▸ Aim of the exercise: The result is the exact lines from the one containing "You are a GUI" through the final line of the entries; leave out the pictures.

Screenshot grounding data

|---|

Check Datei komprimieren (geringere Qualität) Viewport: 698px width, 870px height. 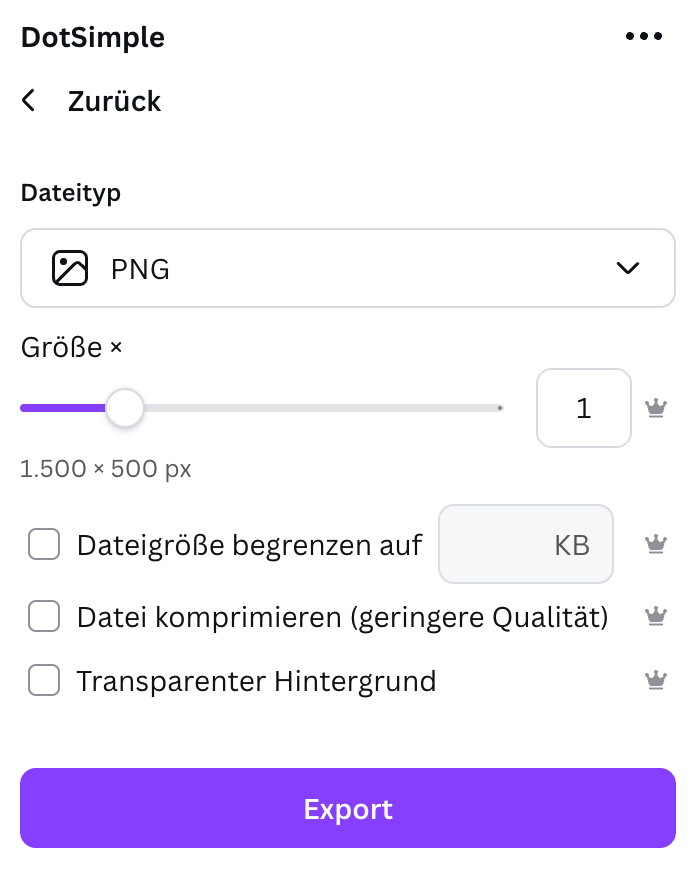(x=44, y=616)
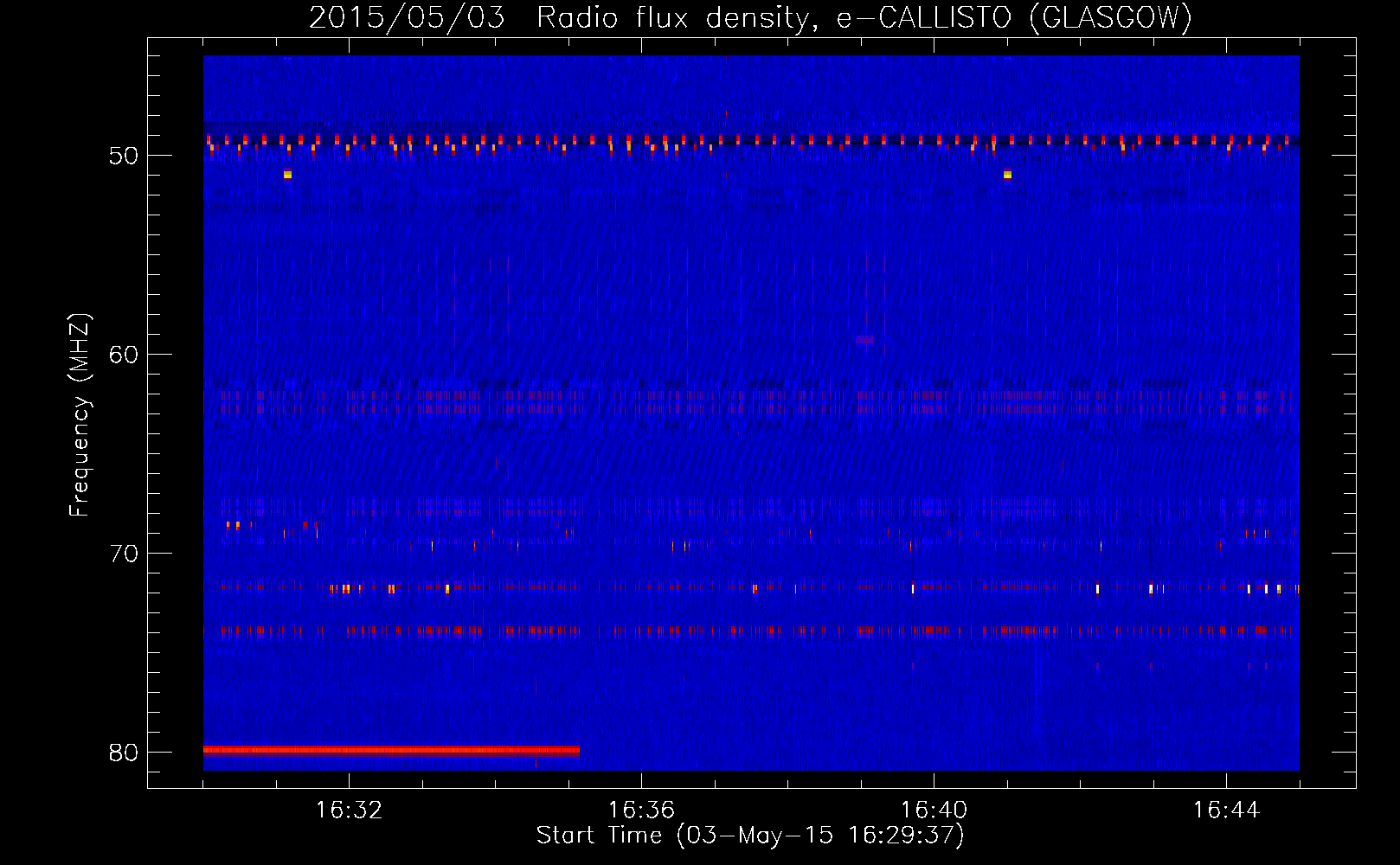
Task: Click the purple blob just above 60 MHz
Action: 864,340
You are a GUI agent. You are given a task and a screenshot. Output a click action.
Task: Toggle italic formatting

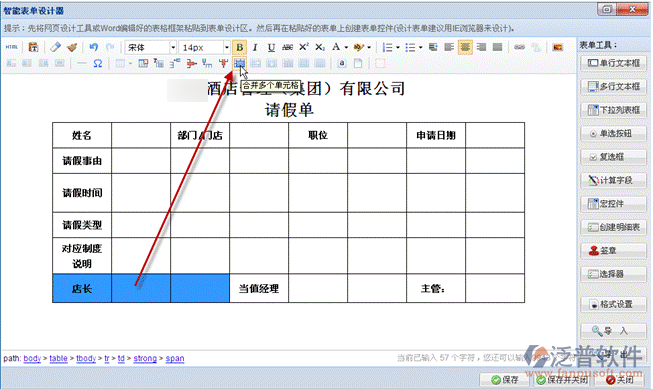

|---|

▸ Response for this exercise:
You are a GUI agent. You are given a task and a screenshot. Output a click action.
Task: Toggle italic formatting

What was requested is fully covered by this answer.